START Record set
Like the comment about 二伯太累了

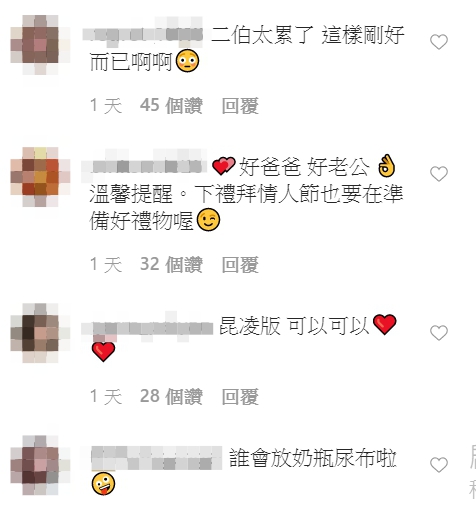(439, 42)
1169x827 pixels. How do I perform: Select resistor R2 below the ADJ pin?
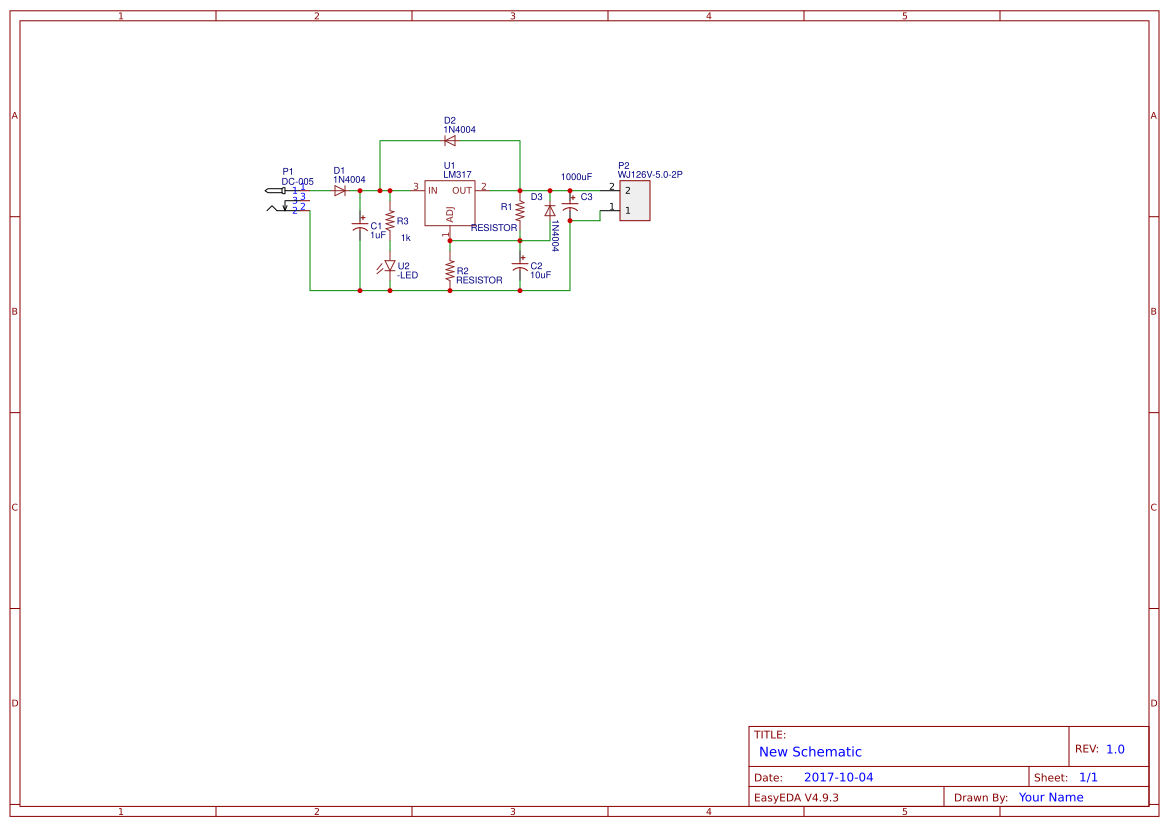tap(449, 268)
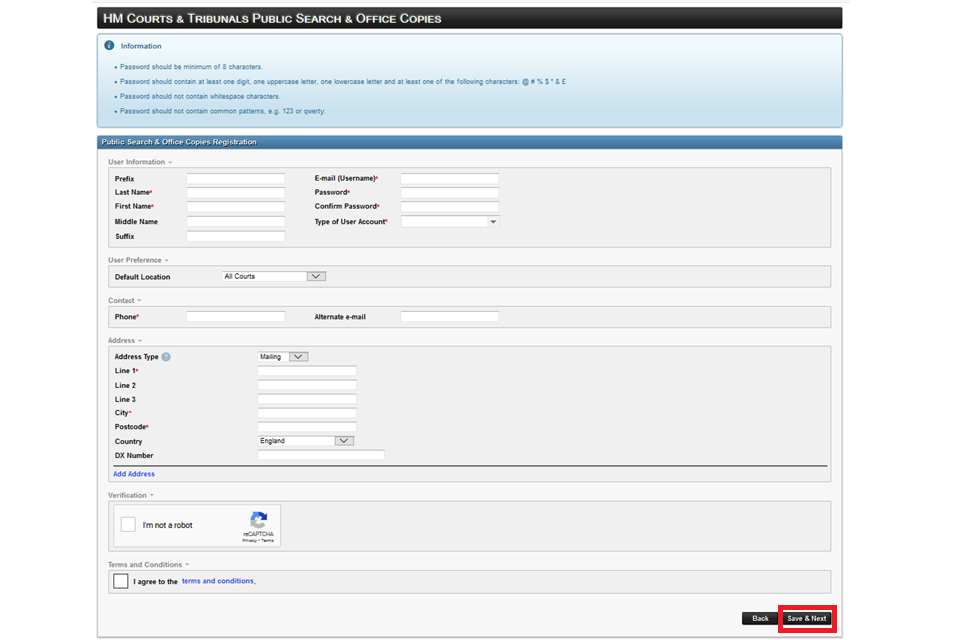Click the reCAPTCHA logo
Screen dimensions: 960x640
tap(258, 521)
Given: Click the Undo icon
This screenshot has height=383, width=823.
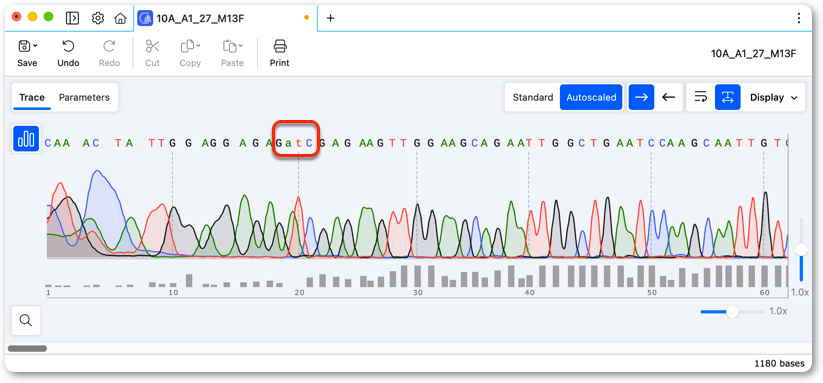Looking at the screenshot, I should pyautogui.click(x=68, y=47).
END Record set
Set the pictures aside and transcribe the data above exactly.

Like the comment about 二伯太累了

(439, 42)
1169x827 pixels. How do I perform: Select resistor R2 below the ADJ pin?
tap(449, 268)
Click the reCAPTCHA logo
Screen dimensions: 960x640
tap(258, 521)
Given: Click the Undo icon
This screenshot has height=383, width=823.
Looking at the screenshot, I should pyautogui.click(x=68, y=47).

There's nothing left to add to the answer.